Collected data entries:
-------------------------
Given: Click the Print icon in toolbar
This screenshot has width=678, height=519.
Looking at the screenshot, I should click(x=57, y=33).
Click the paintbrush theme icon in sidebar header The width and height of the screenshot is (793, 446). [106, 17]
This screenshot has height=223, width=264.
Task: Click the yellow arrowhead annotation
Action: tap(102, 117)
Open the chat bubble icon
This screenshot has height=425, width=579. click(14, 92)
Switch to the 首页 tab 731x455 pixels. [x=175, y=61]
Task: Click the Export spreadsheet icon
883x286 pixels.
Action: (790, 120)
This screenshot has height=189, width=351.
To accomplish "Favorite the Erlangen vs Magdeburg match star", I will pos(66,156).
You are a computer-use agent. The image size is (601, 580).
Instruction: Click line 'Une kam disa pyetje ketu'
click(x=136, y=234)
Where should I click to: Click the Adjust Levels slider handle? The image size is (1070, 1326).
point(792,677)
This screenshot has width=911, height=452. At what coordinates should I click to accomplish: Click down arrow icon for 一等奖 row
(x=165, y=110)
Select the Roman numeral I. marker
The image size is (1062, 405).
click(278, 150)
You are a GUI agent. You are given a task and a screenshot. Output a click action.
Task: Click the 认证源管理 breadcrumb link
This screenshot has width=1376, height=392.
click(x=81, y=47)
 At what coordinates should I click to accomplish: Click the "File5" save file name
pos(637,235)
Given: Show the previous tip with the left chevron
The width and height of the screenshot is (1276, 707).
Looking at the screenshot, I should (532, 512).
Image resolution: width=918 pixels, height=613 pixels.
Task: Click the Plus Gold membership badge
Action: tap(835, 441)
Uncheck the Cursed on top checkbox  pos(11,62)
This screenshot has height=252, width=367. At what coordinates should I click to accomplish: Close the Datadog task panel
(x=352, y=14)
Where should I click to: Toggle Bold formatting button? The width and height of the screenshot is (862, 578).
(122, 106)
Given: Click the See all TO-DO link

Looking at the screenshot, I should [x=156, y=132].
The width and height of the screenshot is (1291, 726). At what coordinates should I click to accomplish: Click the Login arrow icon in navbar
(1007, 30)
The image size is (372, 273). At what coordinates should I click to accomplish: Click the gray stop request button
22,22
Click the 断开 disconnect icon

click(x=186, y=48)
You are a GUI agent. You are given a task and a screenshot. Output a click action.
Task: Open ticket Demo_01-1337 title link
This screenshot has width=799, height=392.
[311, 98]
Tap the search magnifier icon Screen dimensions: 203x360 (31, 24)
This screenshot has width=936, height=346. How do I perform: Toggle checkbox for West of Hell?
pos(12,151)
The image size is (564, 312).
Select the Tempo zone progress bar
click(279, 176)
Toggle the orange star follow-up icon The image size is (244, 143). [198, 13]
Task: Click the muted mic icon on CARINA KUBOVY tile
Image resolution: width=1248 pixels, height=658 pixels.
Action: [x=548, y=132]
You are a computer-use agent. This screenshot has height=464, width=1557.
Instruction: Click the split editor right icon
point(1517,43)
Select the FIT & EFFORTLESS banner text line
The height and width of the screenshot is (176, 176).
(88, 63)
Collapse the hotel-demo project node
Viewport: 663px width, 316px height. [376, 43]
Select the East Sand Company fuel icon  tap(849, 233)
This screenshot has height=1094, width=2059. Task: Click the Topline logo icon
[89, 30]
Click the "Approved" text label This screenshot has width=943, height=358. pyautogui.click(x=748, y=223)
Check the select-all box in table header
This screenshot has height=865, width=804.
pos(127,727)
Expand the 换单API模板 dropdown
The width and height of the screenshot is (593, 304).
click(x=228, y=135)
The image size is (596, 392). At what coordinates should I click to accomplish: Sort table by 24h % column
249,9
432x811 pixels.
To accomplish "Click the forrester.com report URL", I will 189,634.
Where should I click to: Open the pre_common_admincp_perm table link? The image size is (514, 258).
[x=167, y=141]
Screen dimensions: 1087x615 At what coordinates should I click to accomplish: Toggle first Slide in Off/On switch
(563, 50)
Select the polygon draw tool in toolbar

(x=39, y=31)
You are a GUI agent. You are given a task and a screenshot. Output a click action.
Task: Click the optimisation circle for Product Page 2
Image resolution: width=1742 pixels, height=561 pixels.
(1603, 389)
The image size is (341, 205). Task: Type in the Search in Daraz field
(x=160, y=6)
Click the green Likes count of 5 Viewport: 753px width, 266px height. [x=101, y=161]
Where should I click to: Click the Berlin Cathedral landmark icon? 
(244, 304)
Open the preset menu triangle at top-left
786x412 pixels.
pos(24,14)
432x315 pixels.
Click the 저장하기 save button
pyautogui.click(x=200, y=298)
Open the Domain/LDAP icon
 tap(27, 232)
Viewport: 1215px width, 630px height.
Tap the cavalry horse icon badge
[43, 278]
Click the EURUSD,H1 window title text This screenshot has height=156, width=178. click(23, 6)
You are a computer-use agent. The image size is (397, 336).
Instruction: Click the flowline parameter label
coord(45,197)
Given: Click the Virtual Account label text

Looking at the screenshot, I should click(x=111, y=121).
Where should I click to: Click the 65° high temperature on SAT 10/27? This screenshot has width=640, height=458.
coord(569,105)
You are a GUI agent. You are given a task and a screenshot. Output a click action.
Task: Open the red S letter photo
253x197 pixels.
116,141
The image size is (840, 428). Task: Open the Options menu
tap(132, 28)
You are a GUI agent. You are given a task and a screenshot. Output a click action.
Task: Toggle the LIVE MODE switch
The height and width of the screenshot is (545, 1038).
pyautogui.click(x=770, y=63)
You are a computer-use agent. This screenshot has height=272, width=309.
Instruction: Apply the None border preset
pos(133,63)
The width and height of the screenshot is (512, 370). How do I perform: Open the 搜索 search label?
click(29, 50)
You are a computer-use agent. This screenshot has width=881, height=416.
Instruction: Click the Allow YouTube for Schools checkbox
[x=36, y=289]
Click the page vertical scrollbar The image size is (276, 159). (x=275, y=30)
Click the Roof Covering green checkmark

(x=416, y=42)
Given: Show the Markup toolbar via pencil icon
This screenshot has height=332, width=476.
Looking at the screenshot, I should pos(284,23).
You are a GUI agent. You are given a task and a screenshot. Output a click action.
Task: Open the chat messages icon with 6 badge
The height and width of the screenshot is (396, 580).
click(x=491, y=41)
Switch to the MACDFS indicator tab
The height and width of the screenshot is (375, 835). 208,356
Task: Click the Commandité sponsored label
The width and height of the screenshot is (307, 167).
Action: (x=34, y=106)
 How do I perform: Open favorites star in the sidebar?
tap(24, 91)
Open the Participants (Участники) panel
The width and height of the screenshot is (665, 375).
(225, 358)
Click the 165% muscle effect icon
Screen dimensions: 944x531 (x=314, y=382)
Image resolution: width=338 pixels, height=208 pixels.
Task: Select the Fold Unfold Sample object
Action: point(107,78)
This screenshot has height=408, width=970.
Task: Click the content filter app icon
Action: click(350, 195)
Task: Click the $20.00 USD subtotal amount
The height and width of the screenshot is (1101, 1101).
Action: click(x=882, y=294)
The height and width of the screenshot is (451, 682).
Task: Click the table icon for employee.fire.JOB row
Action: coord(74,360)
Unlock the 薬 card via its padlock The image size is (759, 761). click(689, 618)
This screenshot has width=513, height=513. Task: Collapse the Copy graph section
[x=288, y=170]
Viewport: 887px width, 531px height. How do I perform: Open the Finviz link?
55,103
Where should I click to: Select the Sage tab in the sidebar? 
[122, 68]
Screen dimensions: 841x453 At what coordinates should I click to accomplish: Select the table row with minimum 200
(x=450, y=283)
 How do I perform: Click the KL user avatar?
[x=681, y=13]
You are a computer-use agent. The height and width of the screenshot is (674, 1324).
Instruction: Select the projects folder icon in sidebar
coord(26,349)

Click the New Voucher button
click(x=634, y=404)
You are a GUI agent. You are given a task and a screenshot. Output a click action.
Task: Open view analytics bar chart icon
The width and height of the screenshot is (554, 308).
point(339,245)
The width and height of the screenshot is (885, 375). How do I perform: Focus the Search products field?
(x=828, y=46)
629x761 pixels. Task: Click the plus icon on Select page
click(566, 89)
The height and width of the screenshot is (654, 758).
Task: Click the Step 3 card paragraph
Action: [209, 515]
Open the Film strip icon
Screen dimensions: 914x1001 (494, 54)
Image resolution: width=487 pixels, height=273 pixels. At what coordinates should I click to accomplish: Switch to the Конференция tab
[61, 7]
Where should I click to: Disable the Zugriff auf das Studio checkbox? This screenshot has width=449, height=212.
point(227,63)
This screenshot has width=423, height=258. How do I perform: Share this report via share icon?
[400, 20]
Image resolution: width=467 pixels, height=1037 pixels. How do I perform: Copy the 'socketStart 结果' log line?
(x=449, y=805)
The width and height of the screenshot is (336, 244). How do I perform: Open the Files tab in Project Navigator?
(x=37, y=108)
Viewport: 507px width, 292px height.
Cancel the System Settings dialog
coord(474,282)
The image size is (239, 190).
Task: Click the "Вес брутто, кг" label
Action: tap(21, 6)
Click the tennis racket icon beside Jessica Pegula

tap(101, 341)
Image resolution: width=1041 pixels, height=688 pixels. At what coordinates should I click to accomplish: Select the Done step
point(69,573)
-------------------------
#### [About this task]
Your answer should consist of the lines above that hold the word "title".

#### [Answer to this exercise]
Task: Open ticket Demo_01-1337 title link
Click the EURUSD,H1 window title text This screenshot has height=156, width=178. click(23, 6)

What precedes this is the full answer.